Avinger Announces Interim 6-Month VISION Trial Results

October 13, 2015—Avinger, Inc. announced that interim 6-month results for its VISION clinical trial were presented at TCT 2015, the Transcatheter Cardiovascular Therapeutics scientific symposium being held October 11–15 in San Francisco, California. Principal Investigator Arne Schwindt, MD, from St. Franziskus Hospital in Münster, Germany, presented the data.

VISION is a nonrandomized, prospective, global, single-arm clinical trial that is evaluating the safety and effectiveness of the Pantheris system to perform directional atherectomy, while using intravascular high-resolution optical coherence tomography intravascular imaging to aid in the removal of plaque from diseased lower extremity arteries. The study enrolled 134 patients and includes follow-up data collection review by independent third parties at 30 days and 6 months.

The 6-month results presented at TCT were from an interim analysis of 93 of the 130 patients treated per protocol in the study. Data from this interim cohort was the basis for the 510(k) application for Pantheris that the company submitted to the US Food and Drug Administration on August 12, 2015. Avinger anticipates that 6-month data from all 130 patients will be presented at a major medical meeting in November 2015.

According to the company, the VISION results demonstrate successful achievement of all primary and secondary safety and effectiveness endpoints.

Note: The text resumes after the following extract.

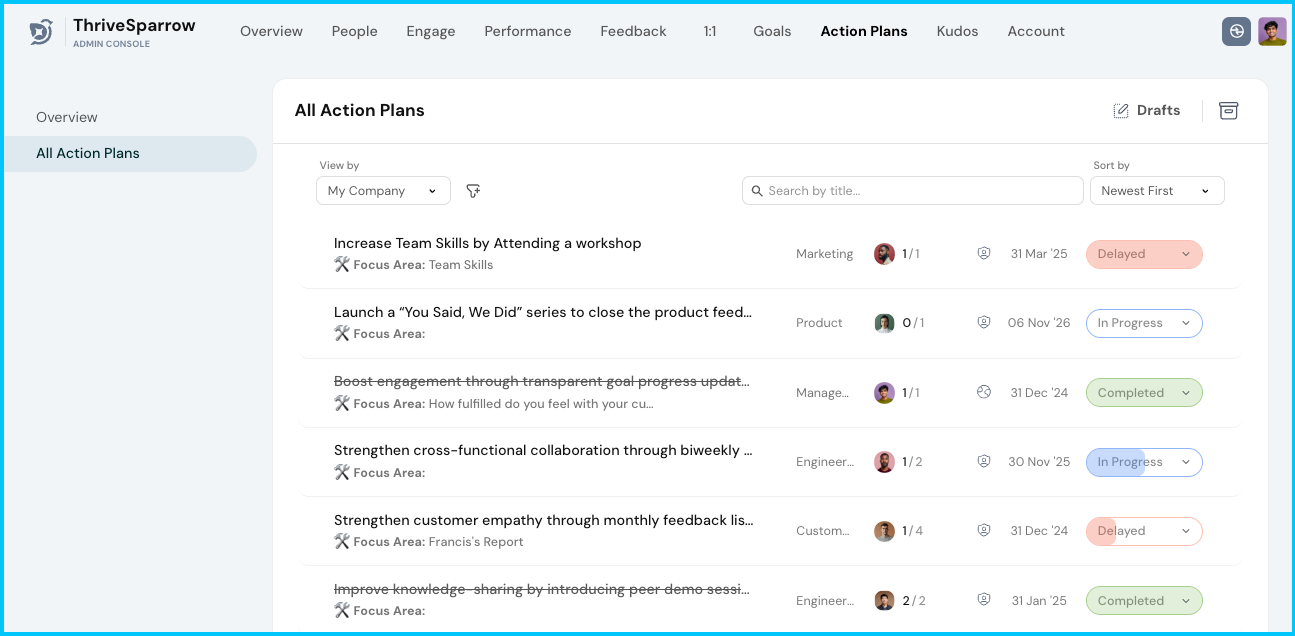1295x636 pixels.
Task: Open the user profile avatar menu
Action: (x=1272, y=32)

The primary safety endpoint, related to incidence of major adverse events, was 21.5% in the 93-patient interim cohort, measuring below the predefined study limit of 43.2%. 

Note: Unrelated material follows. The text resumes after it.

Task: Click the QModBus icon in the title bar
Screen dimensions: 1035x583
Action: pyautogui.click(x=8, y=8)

The safety results include zero Pantheris-related dissections or perforations across all lesions treated. Importantly, the interim cohort, representing 72% all of patients treated, demonstrates a promising target lesion revascularization rate through 6-month follow-up of 10.8%. As previously reported, the primary efficacy endpoint of residual stenosis ≤ 50% following Pantheris treatment alone was achieved in 96.3% (158/164) of lesions, significantly outperforming the predefined study goal of 87%.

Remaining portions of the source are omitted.